Monday, 2 May 2016

Flow frame harvest at Collingwood Children's Farm

In April the VAA Melbourne section volunteers who run the Collingwood Children's Farm (CCF) Apiary organised a Flow frame harvest day.  To cater for the interest in this free event and to make numbers manageable, registration was required. Needless to say, spots filled up fast. 

The day was organised as 2 sessions  - morning and afternoon. Each session included:
  • an information session on the history of the Flow frame hive at the CCF and experiences managing it
  • an explanation and demonstration of harvesting from the Flow frames
  • honey tasting and a final information and Q&A session

Here's Mike in the apiary describing to the group (all on the other side of the fence) how he modified an already constructed langstroth hive to hold the Flow frames:



And showing everyone what an empty Flow frame looks like:




Here's the hive containing the Flow frames (in the top box), with the harvesting equipment  in the foreground, ready to set up.



There weren't a lot of bees in the box but some honey was capped:





 After checking each frame, a frame to harvest was selected and the plug at the bottom of the frame was removed:



The hose was then attached to the frame. The other end of the hose went straight into a honey container with an opening sized to match the tube.




Next step was to insert the special Flow frame 'allen keys' into the top of the frame, ready to open it. Opening can be done with one key but from previous experience it had been found that two keys worked better.

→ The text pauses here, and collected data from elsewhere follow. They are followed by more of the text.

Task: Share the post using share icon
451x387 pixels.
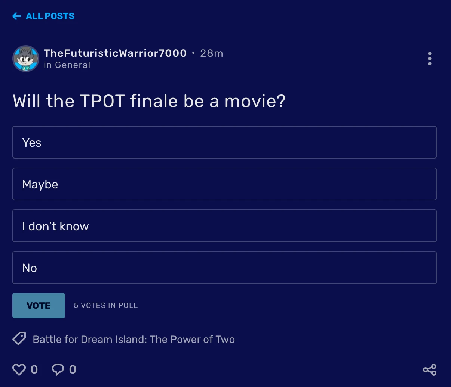Action: (x=430, y=370)
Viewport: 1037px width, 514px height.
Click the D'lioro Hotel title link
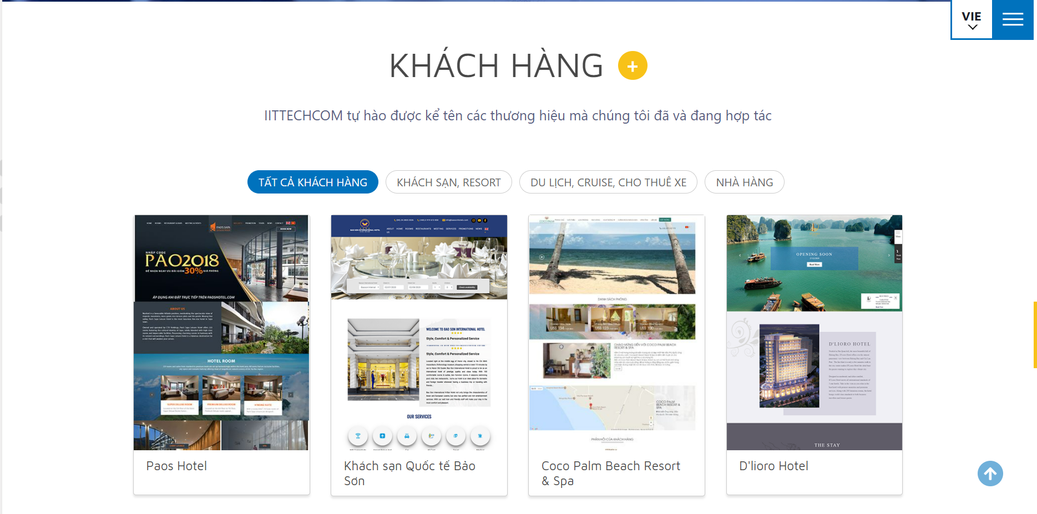(x=773, y=466)
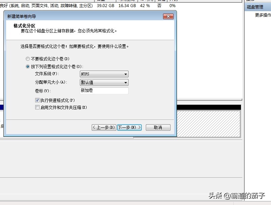The width and height of the screenshot is (271, 205).
Task: Select 不要格式化这个卷 radio button
Action: (28, 59)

 Then it was time turn the keys to open the frame



It took a few minutes before the honey started to flow, but flow it did.

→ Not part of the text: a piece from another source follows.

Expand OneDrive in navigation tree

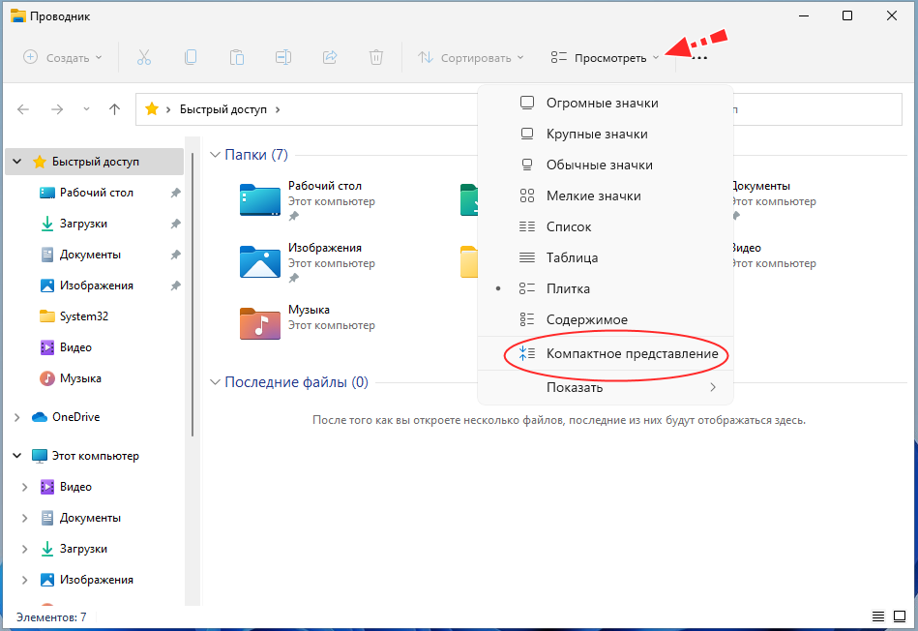[16, 417]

 Straight into the honey container:






While the honey was being collected, the group headed back to the shed for the final information part of the session.  Other experiences using the Flow frames and harvesting were shared and lots of questions were answered.




People were keen to taste the honey that was harvested:



It was a very well run and informative day and a credit to the people who organised it.  The frames had gone in late in the season so they weren't full, but there was enough honey in them to demonstrate how to go about harvesting.  Those in the audience who had Flow Hives, and those still waiting to get their Flow Hive, now have a much better understanding of how to manage this sort of hive as well as how to harvest from it. 


Tuesday, 26 April 2016

Mini sewing project - Repurposing

In an effort to reduce plastic in our home, we're trying to prevent bringing home unwanted plastic bags and food-related packaging.  Shopping in bulk is a one way to do this and fortunately for us a bulk food store called The Source has opened up nearby. The shop provides paper bags for shoppers to use but I decided to go reusable and sew some calico bags we can use as produce bags. 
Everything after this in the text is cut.